Blue carbon: a rising tide?
China’s commitment to carbon neutrality, made last September, has prompted more discussions on marine carbon sinks. Zhejiang, Dapeng New District and the Shandong city of Weihai are all preparing to develop “blue carbon” schemes. In its marine environment 14th FYP, Zhejiang said it would research marine carbon sink ecosystems province-wide, looking at their distribution, condition and potential, with four cities to run blue carbon trial projects.
Wang Hong, vice minister at the Ministry of Natural Resources and director of the State Oceanic Administration, recently said that alongside the IPCC’s identification of mangrove swamps, seagrass meadows and salt marshes, China plans to add other marine carbon sinks such as fisheries and marine microorganisms that function as “biological pumps”, storing carbon in the deep sea.

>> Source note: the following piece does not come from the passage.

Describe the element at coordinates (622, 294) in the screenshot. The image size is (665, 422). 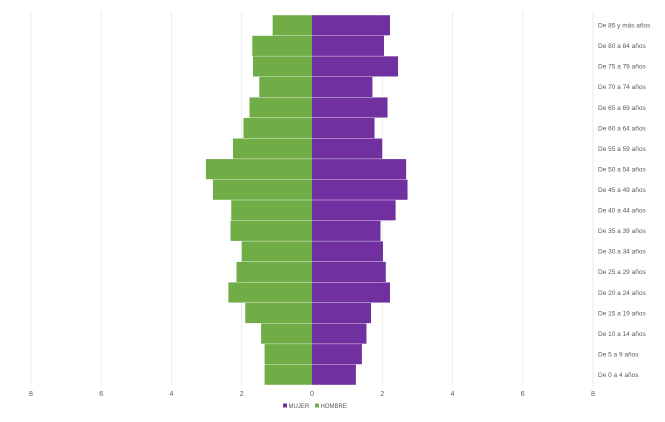
I see `age-label-4: De 20 a 24 años` at that location.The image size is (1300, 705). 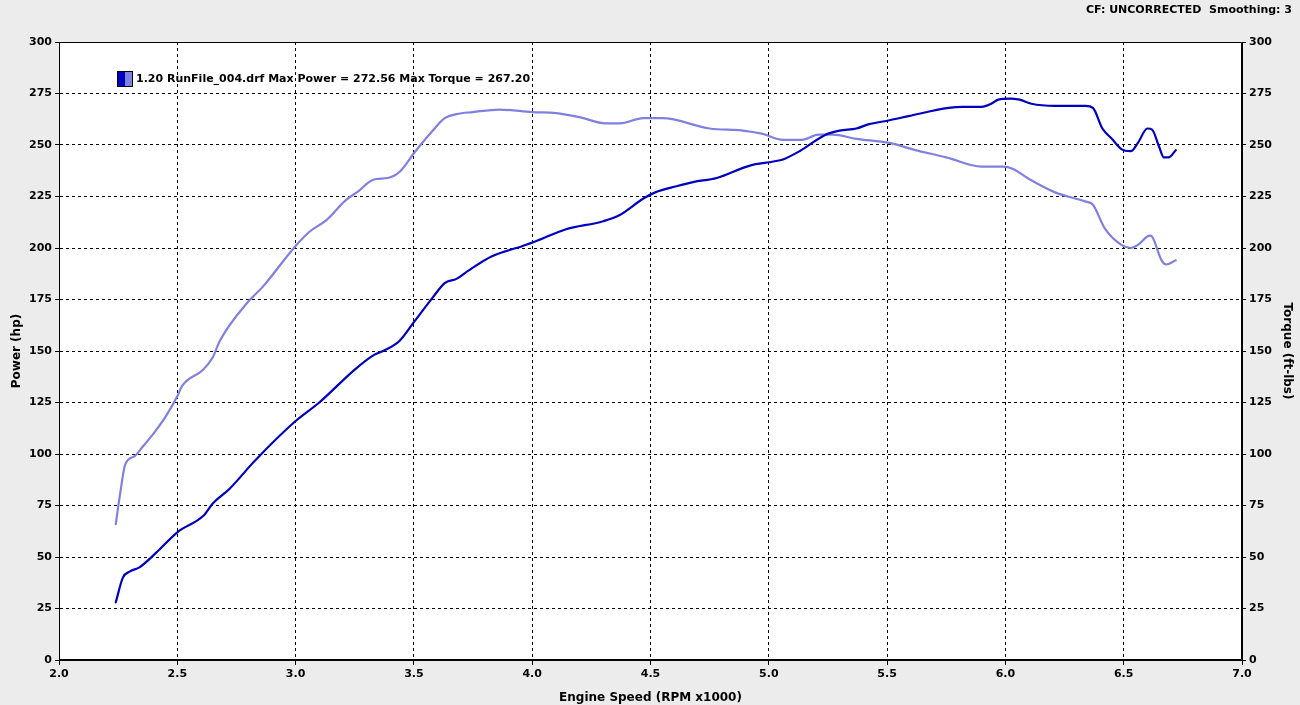 What do you see at coordinates (16, 351) in the screenshot?
I see `y-axis-title: Power (hp)` at bounding box center [16, 351].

Zhao Peng, associate researcher at Hainan University’s State Key Laboratory of South China Sea Marine Resource Utilisation, says that China has not yet done enough basic research and data-gathering on marine carbon. Carbon sequestration potential varies significantly across time and region, and depends on types of vegetation, climate and environmental impacts, so he thinks there isn’t enough data yet to include marine carbon in China’s work to comply with climate change treaties. “Carbon sequestration for climate change mitigation is only one small part of the ecological services provided by marine ecosystems,” he says. “Marine carbon has an important role to play in our adaptation to the negative effects of climate change. We should develop a comprehensive understanding of it, and avoid exaggeration.”